Controlling Business Costs, Part 2: Worker's Comp
December 2013, TruckingInfo.com - WebXclusive
One of the best ways to lower your worker's comp costs is by reducing the number of incidents. Being proactive about safety is a fleet's best defense against worker's comp claims.
"To avoid getting hurt, you really have to think 'safety' constantly," says Tad DeOrio, president with TAS Insurance Group. "There are truckers who drive millions of miles without an accident. Truckers can go years without getting hurt. If you talk to them you find out that safety is not an accident. Eliminating injuries and damage is always the best policy and it will reduce your insurance costs over time."
Consultant Timothy Brady, who works with small fleets and owner-operators, agrees.

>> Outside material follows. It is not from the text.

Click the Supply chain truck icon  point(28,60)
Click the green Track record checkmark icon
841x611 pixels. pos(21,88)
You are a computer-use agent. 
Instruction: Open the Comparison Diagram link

He notes that worker's comp rates are typically set and controlled by each state based on the risk of a particular industry. "Truckers are more costly to insure than accountants, as the likelihood of on-the-job injury is greater for the trucker.
"So your best bet to control claims to your WC policy is through proactive measures such as best safety practices education for your employees and constant review of your equipment and premises to be sure all have the entire list of safety mechanisms in place."
Marsh's Jeff Woodcock says taking an integrated approach to worker's comp by looking at pre-loss and post-loss responses is the best policy.
"Now that you have this loss, what you have to do is address the severity and put in place a return to workplace program," he says. "One trend we are seeing is with predictive modeling it is easier to earlier identify potentially really severe claims.
"One key feature is identifying if these drivers will go back to work and what it will take to get them back. By identifying that earlier, they can get the best medical help right away, which can reduce the overall cost.